■ Activity: Starting at the line below that contains "Task: Open the user avatar profile menu", print each line through the end of the records exactly as it appears.

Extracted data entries

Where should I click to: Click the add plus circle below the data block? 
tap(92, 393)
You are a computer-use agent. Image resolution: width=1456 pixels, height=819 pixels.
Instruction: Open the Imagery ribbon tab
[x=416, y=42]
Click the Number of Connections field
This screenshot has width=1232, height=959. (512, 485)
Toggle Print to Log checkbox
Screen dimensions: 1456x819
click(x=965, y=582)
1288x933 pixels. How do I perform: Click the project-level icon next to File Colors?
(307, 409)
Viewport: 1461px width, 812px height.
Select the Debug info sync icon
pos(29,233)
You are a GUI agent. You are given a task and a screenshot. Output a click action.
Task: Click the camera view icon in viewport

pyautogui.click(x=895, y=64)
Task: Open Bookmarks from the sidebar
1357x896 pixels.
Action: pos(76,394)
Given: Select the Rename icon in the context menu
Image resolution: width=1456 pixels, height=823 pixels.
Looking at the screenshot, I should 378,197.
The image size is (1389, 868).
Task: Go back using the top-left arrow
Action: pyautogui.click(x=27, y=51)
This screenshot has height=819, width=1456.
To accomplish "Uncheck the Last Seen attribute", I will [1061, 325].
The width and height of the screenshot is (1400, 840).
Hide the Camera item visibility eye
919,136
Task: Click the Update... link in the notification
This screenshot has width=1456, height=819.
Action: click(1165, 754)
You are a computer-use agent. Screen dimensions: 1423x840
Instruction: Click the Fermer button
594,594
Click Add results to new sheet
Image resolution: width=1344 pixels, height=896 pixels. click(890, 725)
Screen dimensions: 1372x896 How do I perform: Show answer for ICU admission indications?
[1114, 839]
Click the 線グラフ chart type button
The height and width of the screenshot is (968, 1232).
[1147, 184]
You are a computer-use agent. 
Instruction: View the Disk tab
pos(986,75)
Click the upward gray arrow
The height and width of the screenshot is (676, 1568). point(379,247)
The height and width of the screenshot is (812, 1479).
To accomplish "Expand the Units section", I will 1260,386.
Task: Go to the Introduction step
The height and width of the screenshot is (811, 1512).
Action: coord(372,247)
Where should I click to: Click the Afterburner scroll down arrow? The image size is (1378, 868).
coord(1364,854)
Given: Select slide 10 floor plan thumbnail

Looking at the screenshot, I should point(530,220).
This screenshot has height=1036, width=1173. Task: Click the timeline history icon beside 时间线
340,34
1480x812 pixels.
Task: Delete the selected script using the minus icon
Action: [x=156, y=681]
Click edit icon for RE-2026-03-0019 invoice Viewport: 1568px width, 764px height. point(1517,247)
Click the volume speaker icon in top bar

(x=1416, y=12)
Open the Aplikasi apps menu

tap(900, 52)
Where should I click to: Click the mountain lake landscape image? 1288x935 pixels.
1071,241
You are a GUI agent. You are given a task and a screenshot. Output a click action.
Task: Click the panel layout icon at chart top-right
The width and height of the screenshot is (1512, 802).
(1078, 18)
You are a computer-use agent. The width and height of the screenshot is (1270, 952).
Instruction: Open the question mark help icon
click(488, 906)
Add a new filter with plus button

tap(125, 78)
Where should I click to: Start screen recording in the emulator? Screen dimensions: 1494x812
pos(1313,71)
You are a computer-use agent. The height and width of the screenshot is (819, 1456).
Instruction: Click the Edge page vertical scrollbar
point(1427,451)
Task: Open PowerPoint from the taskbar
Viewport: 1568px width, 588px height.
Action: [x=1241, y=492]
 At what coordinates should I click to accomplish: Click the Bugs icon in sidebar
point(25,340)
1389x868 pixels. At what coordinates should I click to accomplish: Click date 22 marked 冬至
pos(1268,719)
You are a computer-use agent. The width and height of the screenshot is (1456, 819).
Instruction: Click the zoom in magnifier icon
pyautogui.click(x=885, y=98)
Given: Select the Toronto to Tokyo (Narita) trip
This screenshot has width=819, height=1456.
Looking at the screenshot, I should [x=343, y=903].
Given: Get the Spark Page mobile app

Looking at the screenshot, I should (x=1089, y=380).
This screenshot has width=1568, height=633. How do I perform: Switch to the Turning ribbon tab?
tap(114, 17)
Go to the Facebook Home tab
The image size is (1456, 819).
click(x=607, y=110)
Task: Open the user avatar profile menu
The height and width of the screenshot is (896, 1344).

■ Answer area:
Task: Open the user avatar profile menu
The height and width of the screenshot is (896, 1344).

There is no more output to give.